Because of the elimination of the turn, IRIS can offer greater realism than other systems without significantly increasing paperwork.  For instance, the GM can, off the top of her head, apply modifiers to reflect a wide variety of factors that may speed up or slow down a combatant, without requiring any extra effort or time.

IRIS makes it easy to integrate attacks, movement, and other actions in a combat setting.  Because it results in a "blow-by-blow" account of the battle, it is more dramatic, offering opportunities for daring last-second rescues and complicated maneuvering.

IRIS is also designed to be easily computerizable.  A computer program can take initiative calculations out of the GM's hands without reducing the GM's control over the battle, and could be expanded to do other tasks for the GM such as dice-rolling or keeping track of damage accrued.

D.2 Time

D.2.1 Phases

The unit of time in an IRIS initiative is a phase.  A phase does not correspond to a round or turn.  Phases are numbered, starting at 0 and counting up indefinitely.  Combats rarely if ever last more than a few hundred phases, but if they did, the GM would usually start counting again from 0 upon reaching 1000 to avoid cumbersome numbers.

Normally, a phase lasts 2/3 of a second, so there are 100 phases in a minute.  Some GMs may consider this too slow or too fast a pace for battle.  (It results in an average of just under 3 actions per minute for an ordinary man.)  If your GM wishes to do so, she will simply announce that phases represent some different length of time.  For instance, phases of 1/30 of a second will give combatants on the average an action every second, comparable to the rate in GURPS™.

D.2.2 Counting Phases

The GM keeps track of the current phase number, which increases as phases go by.  Each combatant has a certain phase that his or her next action will occur on; when the GM counts to that number, that combatant may act.  (If more than one combatant has an action on the same phase, both act simultaneously.)

In practice, three popular methods have evolved for keeping track of phases.  The best of the three is the use of a computer program that counts the phases, keeping track of when the next action for each character is and scanning that list every phase.

DATASET EXTRACT |
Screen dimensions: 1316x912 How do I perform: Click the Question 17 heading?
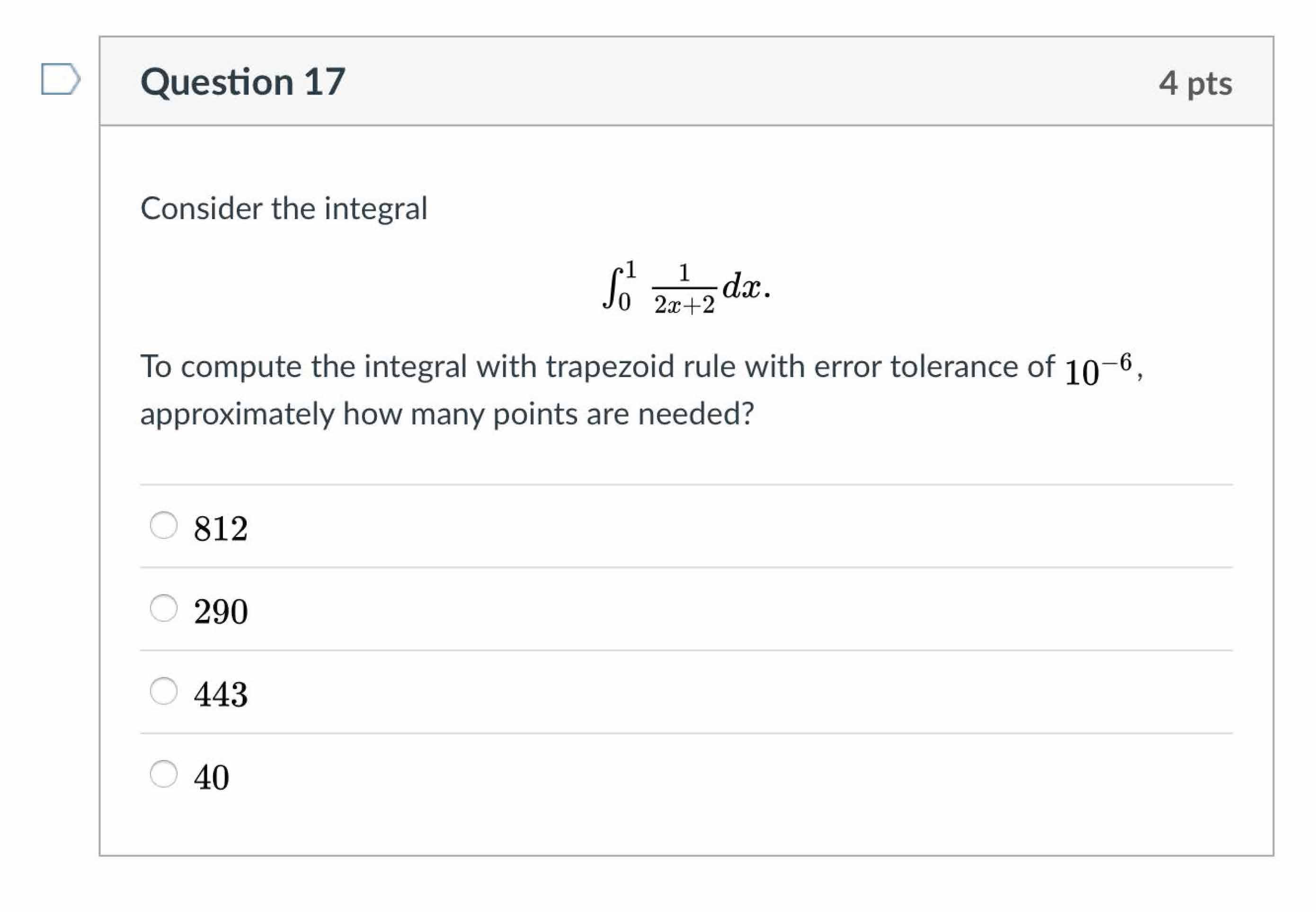[243, 81]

REQUEST 1 |
Answer these from the IRIS initiative text, one line each:
(a) How long does a phase normally last?
(b) On reaching what phase number would the GM usually start counting again from 0?
(c) What happens when more than one combatant has an action on the same phase?
REQUEST 2 |
Write what comes next in the IRIS initiative text, starting right after its final sentence.

EXERCISE ANSWER 1 |
(a) 2/3 of a second.
(b) 1000.
(c) Both act simultaneously.

EXERCISE ANSWER 2 |
If you don't have access to such a program, a simple method is to maintain a list showing when the next action for each combatant is.  Some GMs will have players do this for their own characters to reduce the load (of course, the GM must still do this for all NPCs and creatures).  The GM may also note when any upcoming events will take place and watch for them.  (This would include periodic upkeep phases.)

The GM then counts upwards, scanning the list for an action on that phase.  (Or, if the GM is doing it all herself, she can just skim the list for the lowest number.)

A slightly more complicated method involves the use of a sheet of transparency, such as a clear plastic page protector, and some transparency pens, which can be used to write on the transparency and can be wiped off with a damp cloth.  Inside the transparency, the GM will place a sheet of paper which contains the numbers from 0 to 99 with a space next to each one.  The GM would then write on the transparency the name (or an abbreviation thereof) for each combatant next to the phase of their next action.  (Obviously the GM must start counting again at 0 when she reaches 100.)  The GM then moves down the list, erasing actions as they are taken, and writing in new ones as they are rolled.  A big advantage of this is that the GM has a good idea of whose actions will be coming up soon, at a glance.  It also works well when you're using transparency pens for combat maps as well.

D.2.3 Upkeep Phases

Every fiftieth phase is called an upkeep phase.  These phases serve several purposes.  The humblest is that they serve to remind the GM that another half minute has gone by, which is a great help in keeping a sense of perspective on the passage of time.  But the most important is that bleeding takes place on upkeep phase (it is sometimes known as bleeding phase because of this).

D.3 Calculating Actions

D.3.1 Next Action

When a character's action comes up, that action is resolved immediately.  Then the player and GM calculate a value known as Total Delay according to the instructions in the next few sections.  The Total Delay tells how many phases must pass before the character's next action occurs.  Adding the Total Delay to the current phase yields the phase of the character's next action.  When that action comes up, the process will be repeated yet again.

D.3.2 Delay

The most important factor in calculating the Total Delay is the character's Quickness.  In Chapter 11 you used this to calculate a value known as Delay.  This value averages 30 for a normal human, and a lower value means a faster character.  20 is the best a normal human typically achieves, though animals can easily be faster than that.  A delay of 40 is about as slow as any medium-sized living being can get.

If a character is under the effects of some extraordinary situation, such as a magical haste or a speed-up drug, this is the value that is affected.  Something that lets the character act twice as often would halve his Delay.  Similarly, something that slowed the character down to half normal speed would double it.

The GM will assign a Delay for non-human creatures.  30 is average for humans, but 22 is for animals (fast animals like the cats can easily be as low as 15).  Alternately, assign the creature's quickness on a scale where humans range from 1 to 100 (Creatures And Treasures™ uses a scale like this; creatures have "Attack Quicknesses" which translate by way of a table into "first strike points" on this scale); the Delay is equal to 40 - (Q / 5).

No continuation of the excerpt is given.